History of Hispanic Studies at Vassar College
by Professor of Hispanic Studies Andrew Bush, January 2011
The Department of Hispanic Studies at Vassar has followed closely the course of the development of scholarship in the field over the century and a half of the history of the college. Instruction in Spanish formed part of Vassar’s early commitment to modern foreign languages in the education of a student body with the means and desire to travel, and it is still represented in our library holdings, for instance, in Three Vassar Girls in South America (1889). The title of the department, however, is expressive of a shift in what we would now call globalization. After defeat by the United States in the war of 1898 and the loss of its already reduced political power in the Western hemisphere, Spain embarked on an effort of cultural diplomacy under the heading of “Pan-Hispanism”—whence our “Hispanic Studies” (as opposed to, say, “Spanish Department”). The goal was to reinforce the Spanish literary legacy that might shore up wounded national pride and also underwrite a weakened, but present cultural hegemony in Central and South America. By mid-century, the political landscape had changed. Spanish fascism had defeated the democratically elected socialist government in a horrendous civil war and many of Spain’s writers, artists and cultural critics went into exile. Hispanism in the United States was greatly influenced by those exiles, many of whom found teaching positions at leading American colleges and universities, including Vassar. The Spanish poet Germán Bleiberg became the longstanding chair of Hispanic Studies at the college. It is only very recently that the last member of the department who had been brought to Vassar by Bleiberg, Professor emerita Patricia Kenworthy, has retired, bringing to a close a period of transition that she helped to navigate.

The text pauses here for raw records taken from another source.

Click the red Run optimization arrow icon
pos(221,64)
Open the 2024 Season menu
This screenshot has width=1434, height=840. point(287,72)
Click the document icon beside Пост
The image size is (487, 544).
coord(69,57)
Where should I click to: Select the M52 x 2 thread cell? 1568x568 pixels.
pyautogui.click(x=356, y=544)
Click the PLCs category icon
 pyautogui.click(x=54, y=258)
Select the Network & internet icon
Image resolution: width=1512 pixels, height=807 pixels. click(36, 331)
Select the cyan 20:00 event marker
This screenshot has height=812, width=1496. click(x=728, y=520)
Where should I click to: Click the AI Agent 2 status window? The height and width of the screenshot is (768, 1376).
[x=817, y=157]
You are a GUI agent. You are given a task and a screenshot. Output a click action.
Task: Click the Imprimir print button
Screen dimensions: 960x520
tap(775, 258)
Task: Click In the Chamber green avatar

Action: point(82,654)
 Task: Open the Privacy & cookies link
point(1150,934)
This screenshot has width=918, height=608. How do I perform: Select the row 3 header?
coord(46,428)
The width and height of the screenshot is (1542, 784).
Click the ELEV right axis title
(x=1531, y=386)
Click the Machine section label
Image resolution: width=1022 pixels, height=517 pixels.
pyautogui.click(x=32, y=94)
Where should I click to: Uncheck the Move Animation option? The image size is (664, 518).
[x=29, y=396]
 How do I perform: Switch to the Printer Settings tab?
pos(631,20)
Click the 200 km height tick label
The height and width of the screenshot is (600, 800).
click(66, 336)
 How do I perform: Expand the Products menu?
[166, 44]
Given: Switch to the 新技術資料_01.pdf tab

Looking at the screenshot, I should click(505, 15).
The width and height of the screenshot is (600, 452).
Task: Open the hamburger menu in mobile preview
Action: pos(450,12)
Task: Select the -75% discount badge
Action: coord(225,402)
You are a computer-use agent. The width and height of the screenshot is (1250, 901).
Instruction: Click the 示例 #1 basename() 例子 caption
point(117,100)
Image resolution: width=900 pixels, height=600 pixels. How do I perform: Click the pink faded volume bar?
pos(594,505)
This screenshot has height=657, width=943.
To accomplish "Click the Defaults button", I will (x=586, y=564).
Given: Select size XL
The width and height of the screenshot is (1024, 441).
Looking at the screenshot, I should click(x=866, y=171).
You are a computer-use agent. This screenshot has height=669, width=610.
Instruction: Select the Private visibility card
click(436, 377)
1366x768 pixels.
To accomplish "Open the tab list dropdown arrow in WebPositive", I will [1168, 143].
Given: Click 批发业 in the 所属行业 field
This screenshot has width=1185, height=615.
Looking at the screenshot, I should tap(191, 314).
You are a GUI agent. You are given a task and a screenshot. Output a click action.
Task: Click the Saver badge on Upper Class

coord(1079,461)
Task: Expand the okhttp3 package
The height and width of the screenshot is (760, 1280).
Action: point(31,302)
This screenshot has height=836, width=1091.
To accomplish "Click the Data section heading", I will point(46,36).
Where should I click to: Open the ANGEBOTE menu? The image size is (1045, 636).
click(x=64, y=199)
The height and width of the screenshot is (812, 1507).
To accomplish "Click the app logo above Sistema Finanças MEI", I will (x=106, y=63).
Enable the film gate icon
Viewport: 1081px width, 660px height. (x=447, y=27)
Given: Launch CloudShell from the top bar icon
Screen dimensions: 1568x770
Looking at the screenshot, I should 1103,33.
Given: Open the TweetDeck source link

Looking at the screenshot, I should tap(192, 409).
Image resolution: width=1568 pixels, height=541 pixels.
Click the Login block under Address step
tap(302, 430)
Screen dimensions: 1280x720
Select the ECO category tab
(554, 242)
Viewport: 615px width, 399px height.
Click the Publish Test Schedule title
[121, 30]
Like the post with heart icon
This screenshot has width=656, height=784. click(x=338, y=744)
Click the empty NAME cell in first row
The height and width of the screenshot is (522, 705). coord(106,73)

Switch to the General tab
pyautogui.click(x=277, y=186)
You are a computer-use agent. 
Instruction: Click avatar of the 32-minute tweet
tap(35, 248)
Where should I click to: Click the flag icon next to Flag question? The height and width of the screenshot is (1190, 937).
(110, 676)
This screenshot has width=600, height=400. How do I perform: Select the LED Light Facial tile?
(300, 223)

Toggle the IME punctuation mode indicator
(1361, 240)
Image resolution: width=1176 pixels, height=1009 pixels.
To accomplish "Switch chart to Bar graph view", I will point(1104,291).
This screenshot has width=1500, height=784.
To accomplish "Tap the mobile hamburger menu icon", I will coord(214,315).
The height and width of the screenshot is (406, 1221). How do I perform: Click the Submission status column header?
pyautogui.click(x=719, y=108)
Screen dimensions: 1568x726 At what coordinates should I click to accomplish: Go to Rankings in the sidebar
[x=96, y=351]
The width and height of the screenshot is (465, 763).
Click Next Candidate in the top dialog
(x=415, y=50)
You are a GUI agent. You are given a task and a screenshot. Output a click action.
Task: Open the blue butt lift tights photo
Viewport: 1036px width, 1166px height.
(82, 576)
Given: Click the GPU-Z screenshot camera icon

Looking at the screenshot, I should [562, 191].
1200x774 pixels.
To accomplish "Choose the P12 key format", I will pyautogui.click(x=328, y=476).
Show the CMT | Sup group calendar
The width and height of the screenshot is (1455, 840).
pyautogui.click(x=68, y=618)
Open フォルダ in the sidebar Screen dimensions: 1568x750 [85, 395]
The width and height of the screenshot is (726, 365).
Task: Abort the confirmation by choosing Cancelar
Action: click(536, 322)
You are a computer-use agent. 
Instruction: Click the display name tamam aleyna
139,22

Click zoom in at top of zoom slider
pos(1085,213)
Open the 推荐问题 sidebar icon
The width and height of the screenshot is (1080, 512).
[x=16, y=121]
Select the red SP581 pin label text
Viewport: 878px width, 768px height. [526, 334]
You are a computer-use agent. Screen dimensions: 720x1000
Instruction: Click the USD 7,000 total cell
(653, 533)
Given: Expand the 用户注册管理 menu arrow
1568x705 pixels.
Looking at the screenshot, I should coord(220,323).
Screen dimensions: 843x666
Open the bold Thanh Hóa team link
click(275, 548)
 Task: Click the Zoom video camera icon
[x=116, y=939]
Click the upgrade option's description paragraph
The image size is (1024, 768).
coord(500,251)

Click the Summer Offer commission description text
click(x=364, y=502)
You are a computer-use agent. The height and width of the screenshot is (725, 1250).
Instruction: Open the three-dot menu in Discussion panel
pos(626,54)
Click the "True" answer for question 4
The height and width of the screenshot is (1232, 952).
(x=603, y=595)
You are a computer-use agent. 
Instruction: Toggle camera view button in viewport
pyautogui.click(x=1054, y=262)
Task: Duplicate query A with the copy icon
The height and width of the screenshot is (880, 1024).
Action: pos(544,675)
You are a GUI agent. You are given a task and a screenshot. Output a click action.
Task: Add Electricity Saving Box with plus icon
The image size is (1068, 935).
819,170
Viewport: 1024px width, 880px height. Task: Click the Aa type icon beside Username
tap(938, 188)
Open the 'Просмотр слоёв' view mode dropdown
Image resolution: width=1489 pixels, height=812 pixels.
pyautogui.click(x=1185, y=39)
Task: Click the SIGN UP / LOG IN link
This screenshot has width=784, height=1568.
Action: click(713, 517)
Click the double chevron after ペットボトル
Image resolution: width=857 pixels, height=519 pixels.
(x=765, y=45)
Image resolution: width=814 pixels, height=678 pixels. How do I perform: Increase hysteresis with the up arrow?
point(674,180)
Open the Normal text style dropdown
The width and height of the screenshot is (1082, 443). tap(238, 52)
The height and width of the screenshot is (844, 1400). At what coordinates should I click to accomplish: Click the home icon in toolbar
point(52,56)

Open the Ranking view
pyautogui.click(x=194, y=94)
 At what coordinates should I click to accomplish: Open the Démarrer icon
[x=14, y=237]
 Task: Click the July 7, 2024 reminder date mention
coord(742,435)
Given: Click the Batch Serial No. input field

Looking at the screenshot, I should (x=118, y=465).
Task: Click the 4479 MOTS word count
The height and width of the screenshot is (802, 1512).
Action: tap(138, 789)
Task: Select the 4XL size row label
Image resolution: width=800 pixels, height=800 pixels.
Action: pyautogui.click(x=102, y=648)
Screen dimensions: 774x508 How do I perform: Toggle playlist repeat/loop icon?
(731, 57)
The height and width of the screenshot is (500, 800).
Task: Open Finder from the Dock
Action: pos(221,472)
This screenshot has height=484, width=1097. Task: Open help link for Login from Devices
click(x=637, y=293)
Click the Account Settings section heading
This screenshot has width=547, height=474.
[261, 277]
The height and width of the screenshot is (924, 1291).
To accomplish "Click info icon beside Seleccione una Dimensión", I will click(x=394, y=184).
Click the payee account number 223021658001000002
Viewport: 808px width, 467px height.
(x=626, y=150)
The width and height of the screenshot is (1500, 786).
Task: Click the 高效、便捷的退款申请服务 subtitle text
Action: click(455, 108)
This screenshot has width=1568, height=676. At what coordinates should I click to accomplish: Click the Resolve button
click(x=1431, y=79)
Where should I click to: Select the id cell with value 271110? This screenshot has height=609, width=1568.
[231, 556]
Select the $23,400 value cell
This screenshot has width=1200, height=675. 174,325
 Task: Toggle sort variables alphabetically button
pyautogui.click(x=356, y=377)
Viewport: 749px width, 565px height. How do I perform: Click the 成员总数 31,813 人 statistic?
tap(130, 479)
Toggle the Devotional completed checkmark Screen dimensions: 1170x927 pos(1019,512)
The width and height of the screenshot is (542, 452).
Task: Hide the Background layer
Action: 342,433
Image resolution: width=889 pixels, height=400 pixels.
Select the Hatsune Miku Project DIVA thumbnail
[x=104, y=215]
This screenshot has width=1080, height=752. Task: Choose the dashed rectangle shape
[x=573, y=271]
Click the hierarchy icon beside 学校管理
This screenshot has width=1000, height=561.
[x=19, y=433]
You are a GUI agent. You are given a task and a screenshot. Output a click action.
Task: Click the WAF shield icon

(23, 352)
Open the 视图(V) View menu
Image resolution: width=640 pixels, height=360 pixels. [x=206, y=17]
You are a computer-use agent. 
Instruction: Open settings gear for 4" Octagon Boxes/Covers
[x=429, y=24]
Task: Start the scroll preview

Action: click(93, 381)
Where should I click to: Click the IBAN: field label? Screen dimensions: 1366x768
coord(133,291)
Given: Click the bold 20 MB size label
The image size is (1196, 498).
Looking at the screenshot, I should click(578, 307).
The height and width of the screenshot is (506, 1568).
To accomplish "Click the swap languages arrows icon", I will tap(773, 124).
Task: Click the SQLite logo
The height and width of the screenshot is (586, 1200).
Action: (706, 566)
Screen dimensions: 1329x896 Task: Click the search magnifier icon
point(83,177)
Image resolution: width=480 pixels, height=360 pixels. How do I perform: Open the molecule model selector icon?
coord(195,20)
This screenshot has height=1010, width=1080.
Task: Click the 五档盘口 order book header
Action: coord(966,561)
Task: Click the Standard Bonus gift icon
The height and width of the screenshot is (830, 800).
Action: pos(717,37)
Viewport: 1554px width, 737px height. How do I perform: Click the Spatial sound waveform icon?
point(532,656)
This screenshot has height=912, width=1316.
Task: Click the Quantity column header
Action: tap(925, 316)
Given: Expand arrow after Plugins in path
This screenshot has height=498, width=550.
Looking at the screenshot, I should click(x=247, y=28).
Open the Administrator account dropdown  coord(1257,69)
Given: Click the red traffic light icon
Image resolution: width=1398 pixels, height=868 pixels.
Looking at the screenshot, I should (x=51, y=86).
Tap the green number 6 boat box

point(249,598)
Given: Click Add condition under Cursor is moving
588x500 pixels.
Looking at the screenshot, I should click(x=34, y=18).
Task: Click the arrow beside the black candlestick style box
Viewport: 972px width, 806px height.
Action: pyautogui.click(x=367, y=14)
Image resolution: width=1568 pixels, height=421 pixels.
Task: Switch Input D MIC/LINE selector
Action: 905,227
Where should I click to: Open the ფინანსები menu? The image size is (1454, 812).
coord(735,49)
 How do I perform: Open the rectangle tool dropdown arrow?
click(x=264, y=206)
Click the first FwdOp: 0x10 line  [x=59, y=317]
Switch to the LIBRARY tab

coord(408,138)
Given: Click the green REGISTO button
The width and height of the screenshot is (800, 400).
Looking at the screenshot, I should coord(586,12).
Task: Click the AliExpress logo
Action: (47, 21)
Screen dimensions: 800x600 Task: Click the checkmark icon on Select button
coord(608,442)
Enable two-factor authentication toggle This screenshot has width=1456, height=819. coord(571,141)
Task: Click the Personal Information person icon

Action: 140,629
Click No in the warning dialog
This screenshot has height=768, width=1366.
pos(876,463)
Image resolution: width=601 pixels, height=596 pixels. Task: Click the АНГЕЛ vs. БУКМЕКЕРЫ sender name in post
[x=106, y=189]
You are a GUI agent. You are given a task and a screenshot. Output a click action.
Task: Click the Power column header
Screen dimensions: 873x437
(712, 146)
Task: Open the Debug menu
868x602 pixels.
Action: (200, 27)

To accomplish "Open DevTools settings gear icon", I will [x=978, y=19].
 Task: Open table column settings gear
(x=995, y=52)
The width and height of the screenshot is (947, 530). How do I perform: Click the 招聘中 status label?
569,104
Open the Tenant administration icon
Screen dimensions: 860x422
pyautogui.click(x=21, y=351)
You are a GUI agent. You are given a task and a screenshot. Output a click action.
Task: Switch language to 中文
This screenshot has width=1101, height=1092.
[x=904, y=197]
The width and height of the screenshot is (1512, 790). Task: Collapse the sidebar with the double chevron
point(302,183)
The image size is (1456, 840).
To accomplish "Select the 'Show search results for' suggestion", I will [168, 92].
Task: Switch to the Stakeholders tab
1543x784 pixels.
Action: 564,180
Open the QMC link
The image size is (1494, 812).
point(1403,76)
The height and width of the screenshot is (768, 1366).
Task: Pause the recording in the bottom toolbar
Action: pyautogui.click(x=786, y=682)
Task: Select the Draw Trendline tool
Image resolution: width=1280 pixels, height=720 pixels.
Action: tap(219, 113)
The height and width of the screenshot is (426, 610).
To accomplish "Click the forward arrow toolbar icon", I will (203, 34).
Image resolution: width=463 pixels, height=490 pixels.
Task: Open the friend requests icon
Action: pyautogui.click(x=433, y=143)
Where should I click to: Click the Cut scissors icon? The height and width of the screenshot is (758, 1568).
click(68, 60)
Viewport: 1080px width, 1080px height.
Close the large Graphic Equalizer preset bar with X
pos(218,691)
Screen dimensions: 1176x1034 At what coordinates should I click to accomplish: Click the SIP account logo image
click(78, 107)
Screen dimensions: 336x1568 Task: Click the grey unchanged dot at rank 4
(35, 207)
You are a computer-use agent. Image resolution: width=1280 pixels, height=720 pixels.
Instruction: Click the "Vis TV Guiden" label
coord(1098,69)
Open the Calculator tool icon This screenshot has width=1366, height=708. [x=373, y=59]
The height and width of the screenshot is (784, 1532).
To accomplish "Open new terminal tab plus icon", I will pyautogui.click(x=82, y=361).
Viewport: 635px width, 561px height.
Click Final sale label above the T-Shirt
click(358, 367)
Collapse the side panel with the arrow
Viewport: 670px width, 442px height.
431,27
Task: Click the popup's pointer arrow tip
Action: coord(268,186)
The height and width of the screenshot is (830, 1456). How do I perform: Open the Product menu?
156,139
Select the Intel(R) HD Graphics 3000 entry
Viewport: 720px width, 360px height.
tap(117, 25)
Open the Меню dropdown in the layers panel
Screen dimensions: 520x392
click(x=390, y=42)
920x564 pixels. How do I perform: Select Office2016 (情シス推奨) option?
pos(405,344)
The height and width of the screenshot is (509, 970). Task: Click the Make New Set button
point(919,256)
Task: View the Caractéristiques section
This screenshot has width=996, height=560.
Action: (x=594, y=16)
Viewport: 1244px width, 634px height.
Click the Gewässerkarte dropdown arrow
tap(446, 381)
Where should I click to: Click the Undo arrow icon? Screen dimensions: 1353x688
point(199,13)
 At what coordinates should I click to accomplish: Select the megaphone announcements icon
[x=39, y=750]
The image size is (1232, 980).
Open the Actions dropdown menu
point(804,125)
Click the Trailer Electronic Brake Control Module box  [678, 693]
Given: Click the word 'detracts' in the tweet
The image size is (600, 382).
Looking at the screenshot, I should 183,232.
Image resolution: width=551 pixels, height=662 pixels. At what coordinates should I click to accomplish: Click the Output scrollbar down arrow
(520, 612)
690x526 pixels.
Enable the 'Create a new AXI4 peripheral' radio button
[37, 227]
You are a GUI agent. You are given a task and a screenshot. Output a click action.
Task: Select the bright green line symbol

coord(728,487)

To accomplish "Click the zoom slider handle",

The most significant change both at Vassar and in the profession at large over the past quarter century concerns the place of Spanish-speaking America in the curriculum. The presence of Latin American exiles from many countries suffering under repressive regimes who continued their intellectual work at colleges and universities in United States, the organized political movements of U.S. Hispanics, and of course the rapidly increasing immigration to the U. S. from South and Central America and the Caribbean, all contributed to a shift in balance. At Vassar, as late as the mid-1980s, the faculty lines in the department included three positions in Peninsular Spanish literature and only one in Latin American literature. At present there are rather three positions in Peninsular studies and four positions in Latin American studies, though many members of the department teach some courses on both sides of the Atlantic divide. That reconfiguration attests to several important matters. Most obviously, student interest in Hispanic studies has grown enormously over the course of a generation; happily, that interest is positively correlated to increasingly stronger language preparation in secondary school and significantly larger numbers of students from Spanish-speaking homes. But beyond the geographical adjustment that now focuses the larger portion of department course offerings on Latin America, there has also been an intellectual reorientation from literary studies, narrowly defined (and de facto, limited to a long-established canon reifying gender and racial inequality), to cultural studies, defined as a multidisciplinary approach to the culture of Spanish-speaking lands as it is expressed in all the diverse segments of society. Hispanic studies students continue to read Cervantes and Sor Juana, Gabriel García Márquez and Carmen Martín Gaite, of course, but they also dedicate study to film and mural painting, social movements and environmental issues, all in historical, anthropological and political contexts. And the intellectual scope of the department continues to grow.